**Goal of the exercise**.
Pull out every line of the records that contains the string "card", matching case exactly.

## BEGIN Input for this task

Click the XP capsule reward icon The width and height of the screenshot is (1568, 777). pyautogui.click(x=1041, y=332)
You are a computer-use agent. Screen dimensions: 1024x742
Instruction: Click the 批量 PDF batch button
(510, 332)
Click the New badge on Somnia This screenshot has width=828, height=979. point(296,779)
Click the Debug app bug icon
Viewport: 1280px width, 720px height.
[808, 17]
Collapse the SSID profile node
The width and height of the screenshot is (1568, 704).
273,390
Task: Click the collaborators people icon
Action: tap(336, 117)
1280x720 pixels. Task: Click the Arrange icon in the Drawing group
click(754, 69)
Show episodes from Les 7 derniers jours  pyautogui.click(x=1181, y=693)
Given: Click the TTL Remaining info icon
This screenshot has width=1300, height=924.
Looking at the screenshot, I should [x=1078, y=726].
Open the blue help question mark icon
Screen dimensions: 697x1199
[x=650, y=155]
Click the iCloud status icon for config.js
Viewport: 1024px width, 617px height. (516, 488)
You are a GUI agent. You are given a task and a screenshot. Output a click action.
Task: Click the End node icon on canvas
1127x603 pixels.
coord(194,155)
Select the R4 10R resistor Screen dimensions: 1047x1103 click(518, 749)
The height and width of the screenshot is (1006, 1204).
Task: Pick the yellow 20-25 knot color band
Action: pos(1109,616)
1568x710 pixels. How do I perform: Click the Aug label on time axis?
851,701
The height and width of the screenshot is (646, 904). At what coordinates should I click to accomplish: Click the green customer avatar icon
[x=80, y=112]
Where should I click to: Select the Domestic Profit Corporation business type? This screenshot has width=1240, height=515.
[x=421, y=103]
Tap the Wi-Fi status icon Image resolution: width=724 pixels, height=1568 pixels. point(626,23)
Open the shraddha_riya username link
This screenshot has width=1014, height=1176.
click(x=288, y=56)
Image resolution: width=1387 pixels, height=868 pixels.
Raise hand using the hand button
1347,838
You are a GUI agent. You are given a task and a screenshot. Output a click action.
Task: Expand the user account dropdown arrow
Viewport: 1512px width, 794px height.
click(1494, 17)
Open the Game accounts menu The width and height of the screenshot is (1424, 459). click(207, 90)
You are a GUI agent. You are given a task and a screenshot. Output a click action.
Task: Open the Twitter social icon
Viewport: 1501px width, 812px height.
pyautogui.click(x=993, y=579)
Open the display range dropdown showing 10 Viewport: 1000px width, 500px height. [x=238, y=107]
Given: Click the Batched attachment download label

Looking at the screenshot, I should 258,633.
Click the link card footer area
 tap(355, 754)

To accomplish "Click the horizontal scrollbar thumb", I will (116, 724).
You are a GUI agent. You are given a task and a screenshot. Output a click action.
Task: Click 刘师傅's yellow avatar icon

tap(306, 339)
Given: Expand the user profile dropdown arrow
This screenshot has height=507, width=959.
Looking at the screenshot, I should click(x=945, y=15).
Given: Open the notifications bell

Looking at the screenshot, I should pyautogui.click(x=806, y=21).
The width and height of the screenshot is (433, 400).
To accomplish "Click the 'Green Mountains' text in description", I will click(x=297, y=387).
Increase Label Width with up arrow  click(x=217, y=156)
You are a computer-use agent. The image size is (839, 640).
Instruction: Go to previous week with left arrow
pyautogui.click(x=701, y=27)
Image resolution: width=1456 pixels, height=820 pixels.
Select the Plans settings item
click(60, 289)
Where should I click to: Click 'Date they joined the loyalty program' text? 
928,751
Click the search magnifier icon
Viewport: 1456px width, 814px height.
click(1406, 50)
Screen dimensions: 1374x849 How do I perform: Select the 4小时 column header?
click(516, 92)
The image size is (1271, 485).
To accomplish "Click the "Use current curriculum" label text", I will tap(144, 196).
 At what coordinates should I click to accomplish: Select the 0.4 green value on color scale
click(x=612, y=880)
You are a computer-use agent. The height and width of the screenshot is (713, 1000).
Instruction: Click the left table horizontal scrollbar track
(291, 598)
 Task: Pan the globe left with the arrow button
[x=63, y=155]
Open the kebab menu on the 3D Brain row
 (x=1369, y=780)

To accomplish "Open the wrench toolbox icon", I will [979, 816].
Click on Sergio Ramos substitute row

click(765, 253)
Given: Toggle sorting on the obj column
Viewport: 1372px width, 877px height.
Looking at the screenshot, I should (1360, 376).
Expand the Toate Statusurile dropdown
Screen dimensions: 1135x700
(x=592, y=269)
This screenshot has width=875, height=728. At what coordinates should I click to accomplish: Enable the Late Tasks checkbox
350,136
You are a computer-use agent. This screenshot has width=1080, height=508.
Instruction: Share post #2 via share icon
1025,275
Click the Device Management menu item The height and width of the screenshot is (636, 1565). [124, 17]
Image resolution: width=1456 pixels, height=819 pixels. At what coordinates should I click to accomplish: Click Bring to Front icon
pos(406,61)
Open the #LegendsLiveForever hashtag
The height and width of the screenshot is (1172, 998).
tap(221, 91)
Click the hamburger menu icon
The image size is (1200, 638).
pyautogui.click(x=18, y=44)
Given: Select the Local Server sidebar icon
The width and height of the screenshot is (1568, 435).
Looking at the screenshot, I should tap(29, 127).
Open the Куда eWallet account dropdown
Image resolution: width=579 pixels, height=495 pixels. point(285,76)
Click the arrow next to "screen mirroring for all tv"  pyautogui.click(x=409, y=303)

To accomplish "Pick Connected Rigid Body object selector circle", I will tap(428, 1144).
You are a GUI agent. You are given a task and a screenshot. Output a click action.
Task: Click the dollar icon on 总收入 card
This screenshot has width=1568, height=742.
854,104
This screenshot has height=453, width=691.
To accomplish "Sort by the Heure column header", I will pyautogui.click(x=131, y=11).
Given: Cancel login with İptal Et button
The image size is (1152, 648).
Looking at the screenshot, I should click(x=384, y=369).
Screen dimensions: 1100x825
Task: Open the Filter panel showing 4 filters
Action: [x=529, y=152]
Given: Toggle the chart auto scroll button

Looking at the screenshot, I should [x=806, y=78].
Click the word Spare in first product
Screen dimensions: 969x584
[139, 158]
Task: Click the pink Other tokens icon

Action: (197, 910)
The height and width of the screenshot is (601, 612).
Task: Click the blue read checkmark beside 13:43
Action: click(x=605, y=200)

## END Input for this task

**Completed task**.
Click the link card footer area
Task: Click the dollar icon on 总收入 card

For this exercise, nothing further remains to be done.